Ingmar Bergman – Part Three
Besides being aman of Theatre and Film Bergman was also a man of letters. In fact one could even argue that most of his films though cinematic in nature were also literary at their foundations. And of course he was a playwright too. His adaptations of Strindberg’s Miss Julie, The Ghost Sonata, A Dream Play along with his version of Ibsen’s A Doll’s House called Nora reflects his literary skills as much as they echo the original authors. Then there were the short plays, the monologues and other works like In the Presence of a Clown (1997), The Last Scream and After the Rehearsal (1984) that were his own original creations. Many like his one act play Painting on Wood became the foundation for some of his celebrated films. That one evolved into The Seventh Seal (1957)
The literary Bergman is on display via the publications of the scripts from many of his best known films because they are viewed as valuable literary works as well as the outlines/floor plans for all those critically acclaimed films. I have read just about everyone that’s been translated into English and can attest to their value as worthwhile literary works. I particularly like the group collected under the title Four Stories by Ingmar Bergman published by Anchor Press/ Doubleday in 1976. It contains the scripts for The Touch, Cries and Whispers, The Hour of the Wolf and The Passion of Anna. What’s interesting about this collection is that the various film scripts are not written in the standard format that we have become accustomed to. They are written in various forms and styles because as he said once “A screenplay can never express what the film wants to convey.” So instead he writes his scenarios sometimes as a novella, as short stories as diary entries and in the case of Cries and Whisper (1972) as a long letter to the cast and crew which begins this way:
“My Dear Friends, We are going to make a film together. It will look different from our other works and this scrip will also look different. We shall try to strain the medium’s resources in a rather complicated way. More than usual therefore I must tell you what it is I’m after; then we can get together and talk over how we are to give shape to our problems, cinematographically and artistically.”
He then proceeds for 60 pages to not only tell the story and describe the characters but he also explains where the ideas and the images came from and sometimes the inspiration for them
. “The scene just described has haunted me for over a year. I didn’t know the names of the four women and why they were dressed in white dresses that flowed to their feet, or why they moved about in a gray morning light in a room with red walls.”

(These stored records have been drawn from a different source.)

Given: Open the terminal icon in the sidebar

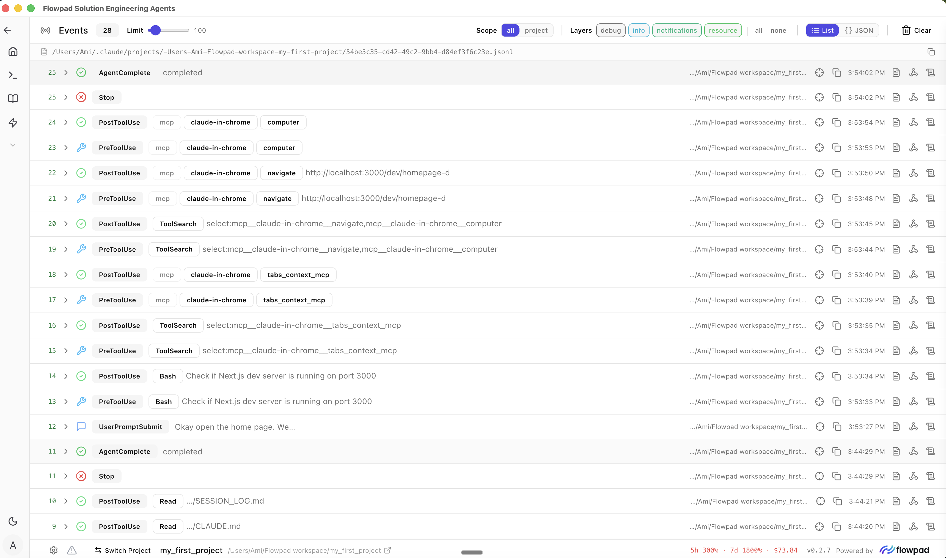Looking at the screenshot, I should click(x=13, y=75).
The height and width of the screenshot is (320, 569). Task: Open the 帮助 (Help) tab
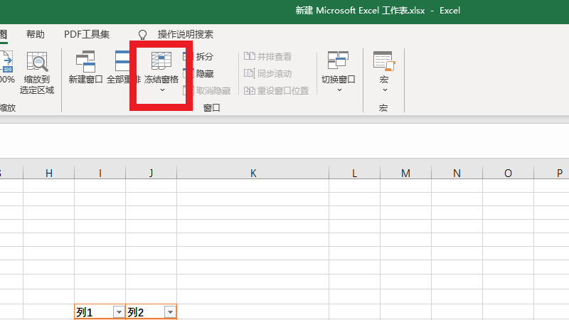click(35, 34)
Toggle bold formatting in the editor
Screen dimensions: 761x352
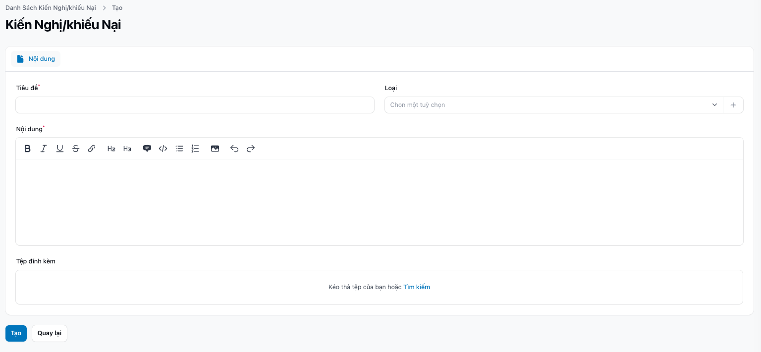click(28, 149)
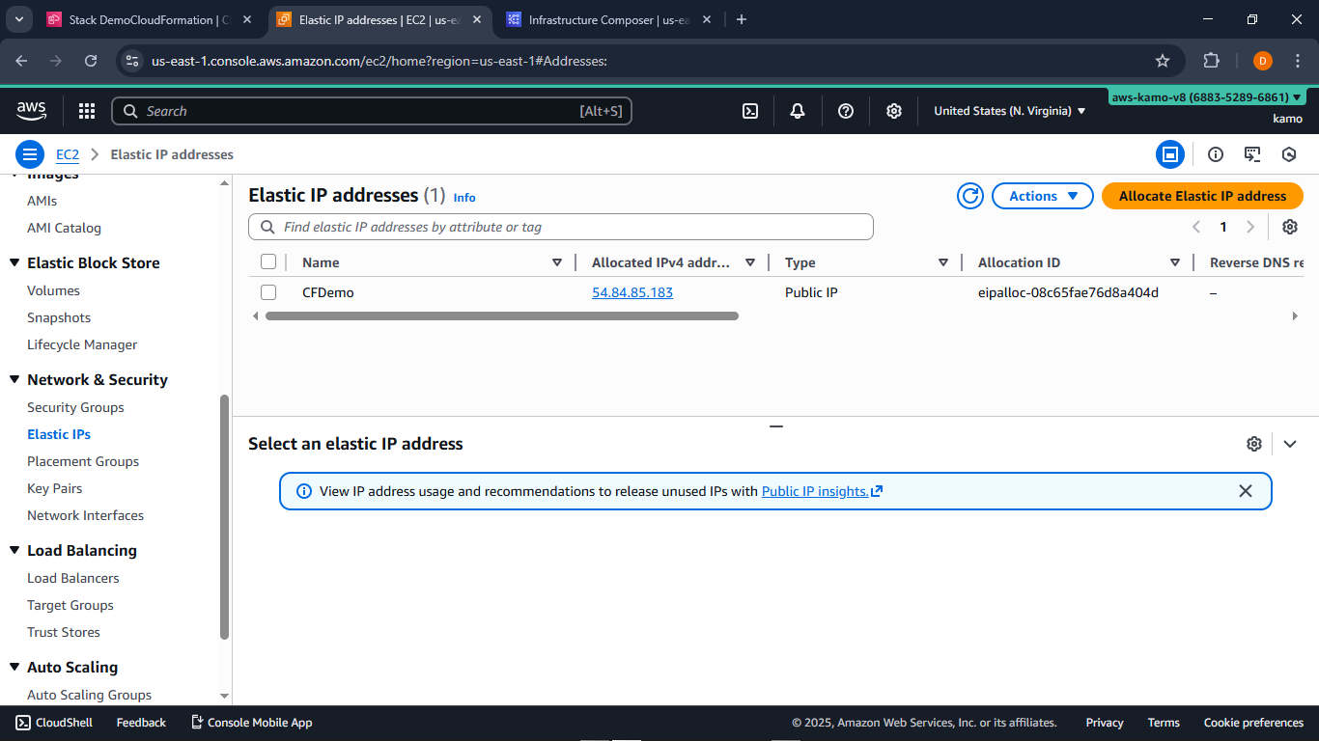Open the Actions dropdown
1319x741 pixels.
[x=1043, y=196]

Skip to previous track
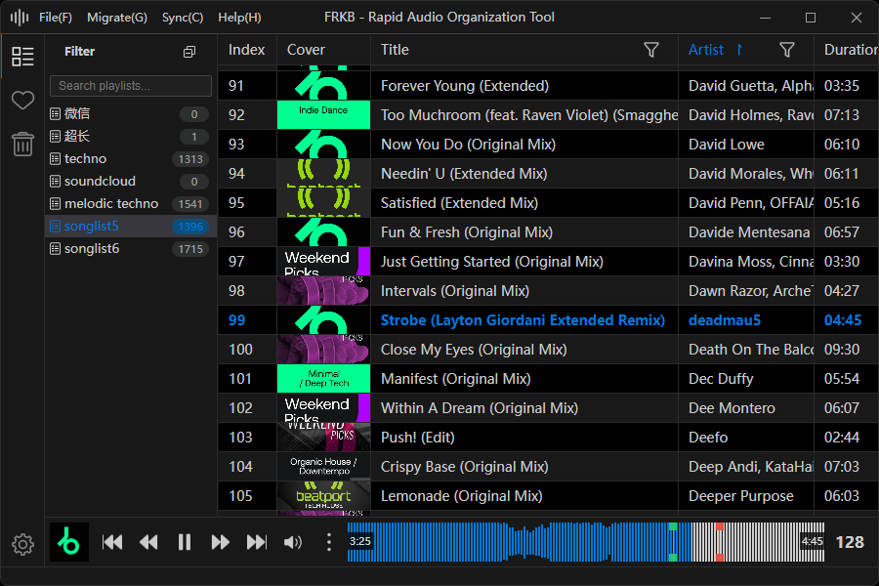(112, 542)
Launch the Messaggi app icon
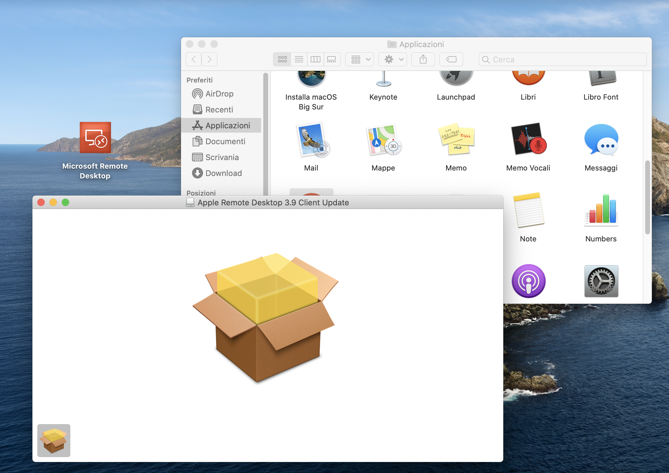The width and height of the screenshot is (669, 473). (601, 140)
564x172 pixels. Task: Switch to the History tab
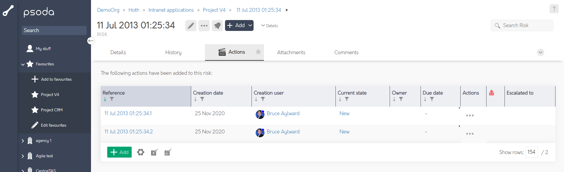pyautogui.click(x=173, y=52)
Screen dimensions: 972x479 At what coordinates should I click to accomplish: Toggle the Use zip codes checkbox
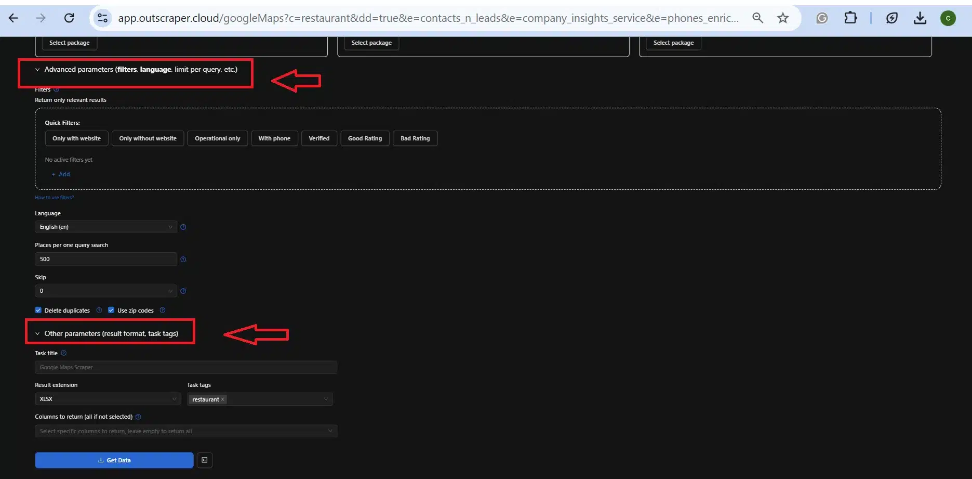pos(111,310)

The script of Hour of the Wolf (1968) is in the form of a play comprised of a Prologue and Two Acts. The Passion of Anna (1969) is told in the first person… “My name is Anna, I am forty eight. I remember it was a sultry October day.” etc.
Another book someone interested in the literary Bergman might want to peruse is The Fifth Act published by The New Press in 1996. Then there are the novels: Best Intentions, and Sunday’s Children
both published in the by Arcade Publishing in 1994.Then came Private Confessions in 1997.His best known books are his autobiography The Magic Lantern (1989) Penguin Books and Images (My Life in Films) published by Arcade in 1994. This is a book in which Bergman looks back at selected films from his long career dividing them into categories with titles like Dreams Dreamers, First Movies, Farces Frolics etc. and comments individually on each addressing how it came about, the reception the film received and what he thinks about it now. In effect it is his summing up of his career and provides some wonderful insights into his creative process. I am so pleased with the book that I wish that every director with a substantial body of work would follow his example and provide us with assessments of their careers and the films they consider to be important examples of their creative output. And comment on them in the detail that Bergman does in his book Images…For example I would’ve really liked it if Sidney Lumet in his senior years had provided us with such a document. His book Making Movies (1996) is wonderful but it didn’t go into his works in any real critical detail because that wasn’t its purpose. A book like that from a man like Lumet would’ve provided a resource not just to critics and academics but to film students who are hungry for guidance and inspiration. As I see it the literary Bergman has shown us the way we just need to walk in his footsteps and make the trip into our own journey of creative discovery.